Mais cette fois, un nouveau doute s’installe :
Avec States of Elevation, et si Jornet ne cherchait pas à s’opposer à l’UTMB… mais simplement à exister en parallèle ?
Car en réalité, lancer States of Elevation en même temps que l’UTMB, c’est s’assurer un impact médiatique maximal. Tout le monde parle trail. Les yeux sont braqués sur la discipline. Il suffit de lever légèrement la main pour qu’on vous voie. Et Kilian sait parfaitement lever la main au bon moment.
L’UTMB, caisse de résonance involontaire
Il critique le système UTMB/Ironman. Il refuse d’y participer. Il prône une autre vision du trail, plus pure, plus libre. Mais en lançant ses projets pile pendant la grand-messe de Chamonix, il profite malgré tout du bruit médiatique généré par ce même système.
Il n’est pas sur l’affiche, mais il est dans toutes les conversations. Il ne porte pas de dossard, mais il capte l’attention. Et ce, sans se salir les mains.
C’est bien joué. Et ce n’est pas nouveau : Jornet maîtrise depuis longtemps l’art d’être vu… sans donner l’impression de vouloir l’être.

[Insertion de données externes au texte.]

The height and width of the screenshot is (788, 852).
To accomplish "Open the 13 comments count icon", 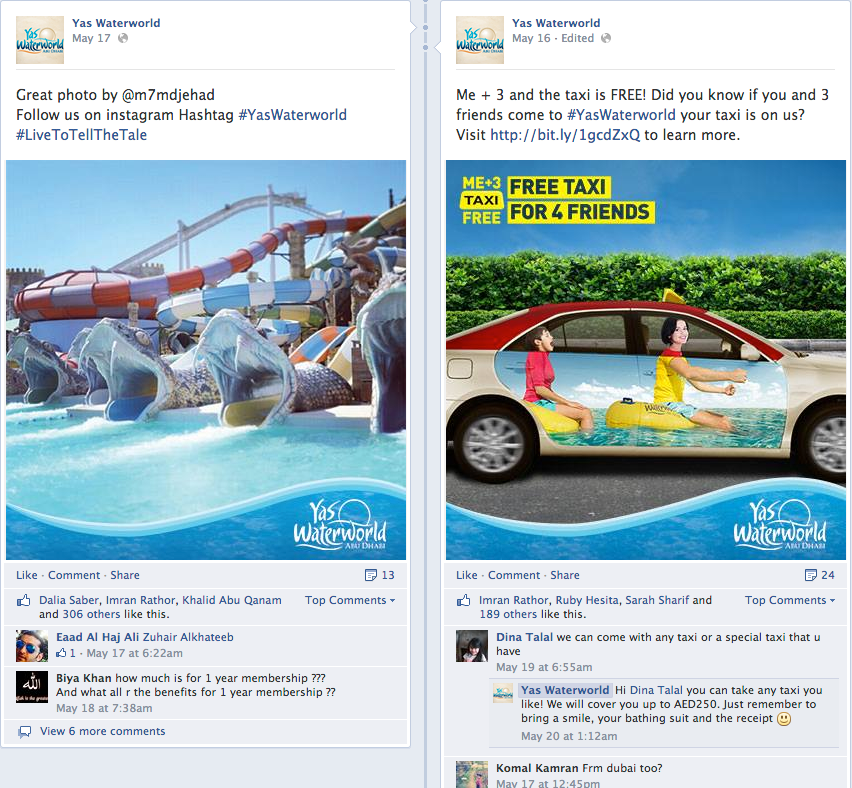I will [x=371, y=575].
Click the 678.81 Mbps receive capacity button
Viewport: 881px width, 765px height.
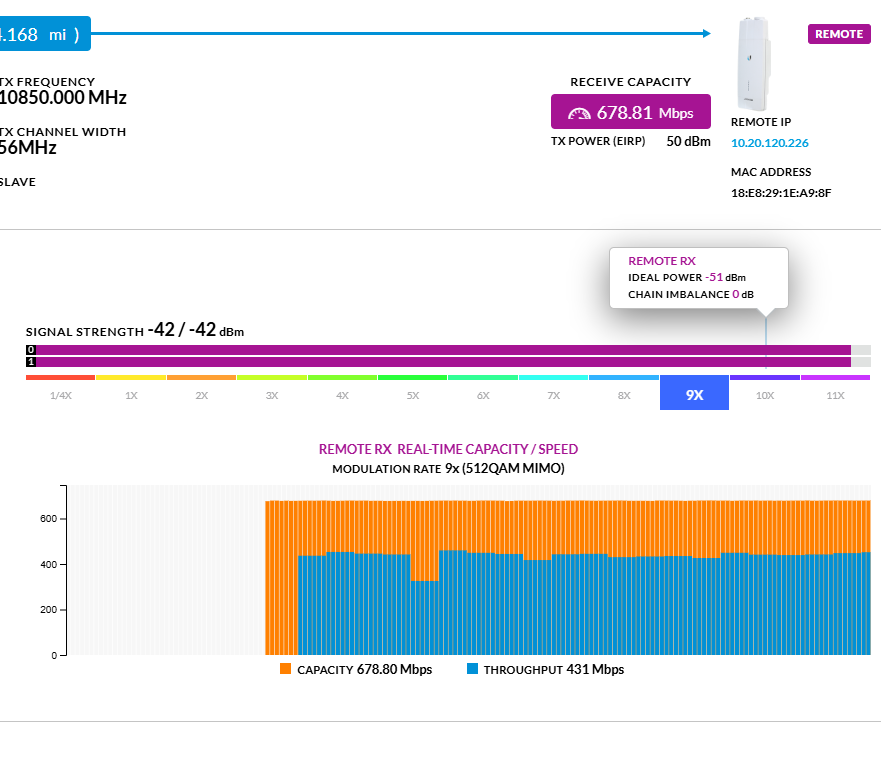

Retour sur une brouille entre Kilian Jornet et l’UTMB jamais totalement assumée
Le divorce entre Kilian Jornet et l’UTMB n’a jamais été officialisé, mais les signes d’un éloignement progressif sont évidents. En 2022, alors que le circuit UTMB World Series passe sous le contrôle du groupe Ironman, Kilian prend ses distances. Il appelle publiquement à soutenir les courses indépendantes, critique implicitement la dérive commerciale du trail, et choisit de ne pas s’aligner sur le circuit. Il continue pourtant de courir à Chamonix… mais uniquement en off, pour s’entraîner ou mener ses propres projets.
En 2023, il est absent de la startlist. En 2024, il lance Alpine Connections, un projet personnel d’envergure dans les Alpes, démarré précisément pendant la semaine de l’UTMB. Beaucoup y voient un pied de nez à la grande machine. Lui reste silencieux. Aucune attaque directe. Aucune déclaration polémique. Mais un retrait calculé, presque chorégraphié.
Cette ambivalence n’est pas nouvelle. Dès 2010, lors de l’interruption chaotique de l’UTMB en raison d’une tempête, Kilian avait vécu une première forme de rupture avec l’organisation — entre informations contradictoires dans les ravitaillements et frustration collective, l’épisode avait laissé des traces. Pourtant, au fil des années, il est resté l’une des figures emblématiques de la course. Jusqu’au moment où la mue industrielle de l’événement avec Ironman a cristallisé les tensions.
L’hiver 2023-2024 marque un tournant plus explicite. Dans un courriel co-signé avec Zach Miller, dévoilé en janvier, Jornet appelle les élites à « choisir d’autres courses » que celles de la série UTMB. Le message est perçu comme un appel au boycott, motivé par des critiques sur la gouvernance du circuit et le système de qualification. UTMB Group répond rapidement, organise une visio le 23 janvier, et publie un communiqué évoquant un besoin de transparence et d’échanges renforcés avec les athlètes. La presse spécialisée parle alors d’apaisement et d’ouverture d’un canal de dialogue.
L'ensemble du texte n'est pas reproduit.